(Saved data entries)
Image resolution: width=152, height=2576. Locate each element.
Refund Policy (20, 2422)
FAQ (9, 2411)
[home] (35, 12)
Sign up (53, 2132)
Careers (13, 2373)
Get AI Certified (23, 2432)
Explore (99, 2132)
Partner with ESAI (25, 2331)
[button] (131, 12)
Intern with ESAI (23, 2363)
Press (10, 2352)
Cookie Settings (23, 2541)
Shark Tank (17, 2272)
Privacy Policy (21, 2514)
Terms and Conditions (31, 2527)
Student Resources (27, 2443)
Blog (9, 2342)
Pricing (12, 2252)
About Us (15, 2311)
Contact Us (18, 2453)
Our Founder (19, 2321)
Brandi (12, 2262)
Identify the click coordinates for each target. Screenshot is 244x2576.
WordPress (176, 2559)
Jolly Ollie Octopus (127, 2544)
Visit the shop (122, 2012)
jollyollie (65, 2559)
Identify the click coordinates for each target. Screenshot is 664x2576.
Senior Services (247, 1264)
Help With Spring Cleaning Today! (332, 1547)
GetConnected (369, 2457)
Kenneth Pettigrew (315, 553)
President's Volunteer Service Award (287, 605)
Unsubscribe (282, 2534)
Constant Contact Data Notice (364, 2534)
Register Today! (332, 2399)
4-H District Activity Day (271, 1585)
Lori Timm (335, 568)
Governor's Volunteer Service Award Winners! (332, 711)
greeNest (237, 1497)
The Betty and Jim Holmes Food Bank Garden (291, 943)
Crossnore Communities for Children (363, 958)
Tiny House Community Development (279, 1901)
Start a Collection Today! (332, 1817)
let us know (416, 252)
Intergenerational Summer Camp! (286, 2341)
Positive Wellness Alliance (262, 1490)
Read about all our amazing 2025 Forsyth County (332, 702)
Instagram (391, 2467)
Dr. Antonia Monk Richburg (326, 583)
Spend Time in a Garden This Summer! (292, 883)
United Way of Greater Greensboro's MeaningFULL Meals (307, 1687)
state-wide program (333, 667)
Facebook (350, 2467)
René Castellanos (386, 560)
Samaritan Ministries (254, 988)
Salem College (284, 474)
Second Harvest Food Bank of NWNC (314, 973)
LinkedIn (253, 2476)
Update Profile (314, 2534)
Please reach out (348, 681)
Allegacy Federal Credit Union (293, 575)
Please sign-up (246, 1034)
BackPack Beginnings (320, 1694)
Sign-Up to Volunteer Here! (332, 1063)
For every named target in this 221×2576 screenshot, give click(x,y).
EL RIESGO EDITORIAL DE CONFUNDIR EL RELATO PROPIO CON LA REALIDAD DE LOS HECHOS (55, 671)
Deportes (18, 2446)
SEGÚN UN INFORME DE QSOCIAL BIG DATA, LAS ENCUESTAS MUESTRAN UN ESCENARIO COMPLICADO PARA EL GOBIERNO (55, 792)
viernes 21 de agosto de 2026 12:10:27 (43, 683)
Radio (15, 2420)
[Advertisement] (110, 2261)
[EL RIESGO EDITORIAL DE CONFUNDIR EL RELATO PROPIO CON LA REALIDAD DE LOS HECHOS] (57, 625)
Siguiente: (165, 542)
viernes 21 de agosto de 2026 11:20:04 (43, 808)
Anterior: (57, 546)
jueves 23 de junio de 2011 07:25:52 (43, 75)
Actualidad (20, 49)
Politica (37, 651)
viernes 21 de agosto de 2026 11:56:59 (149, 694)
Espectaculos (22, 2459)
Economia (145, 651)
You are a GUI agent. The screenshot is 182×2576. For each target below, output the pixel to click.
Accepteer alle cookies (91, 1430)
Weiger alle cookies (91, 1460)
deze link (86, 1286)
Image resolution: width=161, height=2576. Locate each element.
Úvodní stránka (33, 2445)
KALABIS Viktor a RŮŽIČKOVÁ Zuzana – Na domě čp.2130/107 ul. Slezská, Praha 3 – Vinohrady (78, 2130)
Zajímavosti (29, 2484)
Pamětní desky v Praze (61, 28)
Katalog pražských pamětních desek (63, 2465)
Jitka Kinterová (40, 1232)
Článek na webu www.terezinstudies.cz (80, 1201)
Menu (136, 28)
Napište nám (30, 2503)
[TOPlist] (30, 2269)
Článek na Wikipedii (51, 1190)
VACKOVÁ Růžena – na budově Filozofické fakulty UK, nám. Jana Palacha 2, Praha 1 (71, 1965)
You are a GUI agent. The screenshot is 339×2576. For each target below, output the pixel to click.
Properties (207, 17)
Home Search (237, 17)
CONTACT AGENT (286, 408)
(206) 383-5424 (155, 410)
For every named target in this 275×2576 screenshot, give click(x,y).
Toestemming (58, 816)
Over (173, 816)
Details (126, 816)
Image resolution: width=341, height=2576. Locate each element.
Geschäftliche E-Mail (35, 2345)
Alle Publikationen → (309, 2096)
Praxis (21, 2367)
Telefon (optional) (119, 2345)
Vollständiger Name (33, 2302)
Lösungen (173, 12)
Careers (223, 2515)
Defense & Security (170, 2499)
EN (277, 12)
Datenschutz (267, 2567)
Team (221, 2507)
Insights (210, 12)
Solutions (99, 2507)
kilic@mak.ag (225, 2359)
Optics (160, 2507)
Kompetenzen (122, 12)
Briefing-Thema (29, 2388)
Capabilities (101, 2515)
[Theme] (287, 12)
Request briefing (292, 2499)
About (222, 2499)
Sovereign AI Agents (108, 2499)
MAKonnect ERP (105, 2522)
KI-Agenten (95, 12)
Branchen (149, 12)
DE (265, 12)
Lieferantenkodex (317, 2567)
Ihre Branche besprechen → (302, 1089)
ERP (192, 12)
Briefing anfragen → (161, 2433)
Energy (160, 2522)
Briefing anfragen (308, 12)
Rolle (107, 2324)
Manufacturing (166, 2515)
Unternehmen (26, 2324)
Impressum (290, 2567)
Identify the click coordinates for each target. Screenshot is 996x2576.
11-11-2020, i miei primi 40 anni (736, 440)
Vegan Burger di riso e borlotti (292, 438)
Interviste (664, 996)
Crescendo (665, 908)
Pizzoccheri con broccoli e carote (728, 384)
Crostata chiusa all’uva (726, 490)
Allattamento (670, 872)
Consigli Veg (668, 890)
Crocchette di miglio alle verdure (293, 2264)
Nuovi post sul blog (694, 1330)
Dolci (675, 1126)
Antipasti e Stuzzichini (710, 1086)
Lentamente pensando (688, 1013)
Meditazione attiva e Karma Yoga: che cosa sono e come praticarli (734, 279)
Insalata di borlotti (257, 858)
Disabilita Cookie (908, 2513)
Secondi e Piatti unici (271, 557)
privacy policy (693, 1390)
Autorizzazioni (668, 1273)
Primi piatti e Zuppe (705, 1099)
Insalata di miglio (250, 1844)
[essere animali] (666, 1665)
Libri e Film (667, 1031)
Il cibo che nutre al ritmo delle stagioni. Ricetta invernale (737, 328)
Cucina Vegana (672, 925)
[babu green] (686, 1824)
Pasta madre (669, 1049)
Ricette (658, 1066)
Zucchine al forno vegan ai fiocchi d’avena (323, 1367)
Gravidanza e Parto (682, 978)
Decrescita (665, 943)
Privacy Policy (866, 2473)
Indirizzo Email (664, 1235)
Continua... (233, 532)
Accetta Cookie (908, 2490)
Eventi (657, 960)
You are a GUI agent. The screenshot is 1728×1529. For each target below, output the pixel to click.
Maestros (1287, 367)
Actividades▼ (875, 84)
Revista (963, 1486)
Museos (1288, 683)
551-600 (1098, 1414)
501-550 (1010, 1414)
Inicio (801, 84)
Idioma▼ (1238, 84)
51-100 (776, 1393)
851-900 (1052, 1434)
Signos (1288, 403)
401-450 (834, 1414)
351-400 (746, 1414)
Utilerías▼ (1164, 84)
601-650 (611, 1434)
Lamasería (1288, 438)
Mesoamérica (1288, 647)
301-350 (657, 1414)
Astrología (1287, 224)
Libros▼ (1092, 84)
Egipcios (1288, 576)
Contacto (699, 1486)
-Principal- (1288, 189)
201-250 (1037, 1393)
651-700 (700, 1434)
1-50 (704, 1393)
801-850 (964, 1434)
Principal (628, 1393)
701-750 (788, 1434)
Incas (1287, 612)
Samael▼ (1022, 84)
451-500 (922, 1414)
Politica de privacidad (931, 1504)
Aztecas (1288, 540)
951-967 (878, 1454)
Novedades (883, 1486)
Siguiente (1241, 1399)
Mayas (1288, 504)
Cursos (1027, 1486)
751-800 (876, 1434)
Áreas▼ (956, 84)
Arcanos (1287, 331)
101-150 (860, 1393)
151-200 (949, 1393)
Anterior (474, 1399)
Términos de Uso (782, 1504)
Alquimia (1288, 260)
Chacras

WHAT THE TASK ASKS: Copy the lines above exactly, from the very first through the one containing "Read about all", and include no other line.

YOUR RESPONSE:
Image resolution: width=152, height=2576. Locate each element.
Refund Policy (20, 2422)
FAQ (9, 2411)
[home] (35, 12)
Sign up (53, 2132)
Careers (13, 2373)
Get AI Certified (23, 2432)
Explore (99, 2132)
Partner with ESAI (25, 2331)
[button] (131, 12)
Intern with ESAI (23, 2363)
Press (10, 2352)
Cookie Settings (23, 2541)
Shark Tank (17, 2272)
Privacy Policy (21, 2514)
Terms and Conditions (31, 2527)
Student Resources (27, 2443)
Blog (9, 2342)
Pricing (12, 2252)
About Us (15, 2311)
Contact Us (18, 2453)
Our Founder (19, 2321)
Brandi (12, 2262)
Identify the click coordinates for each target. Screenshot is 244x2576.
WordPress (176, 2559)
Jolly Ollie Octopus (127, 2544)
Visit the shop (122, 2012)
jollyollie (65, 2559)
Identify the click coordinates for each target. Screenshot is 664x2576.
Senior Services (247, 1264)
Help With Spring Cleaning Today! (332, 1547)
GetConnected (369, 2457)
Kenneth Pettigrew (315, 553)
President's Volunteer Service Award (287, 605)
Unsubscribe (282, 2534)
Constant Contact Data Notice (364, 2534)
Register Today! (332, 2399)
4-H District Activity Day (271, 1585)
Lori Timm (335, 568)
Governor's Volunteer Service Award Winners! (332, 711)
greeNest (237, 1497)
The Betty and Jim Holmes Food Bank Garden (291, 943)
Crossnore Communities for Children (363, 958)
Tiny House Community Development (279, 1901)
Start a Collection Today! (332, 1817)
let us know (416, 252)
Intergenerational Summer Camp! (286, 2341)
Positive Wellness Alliance (262, 1490)
Read about all our amazing 2025 Forsyth County (332, 702)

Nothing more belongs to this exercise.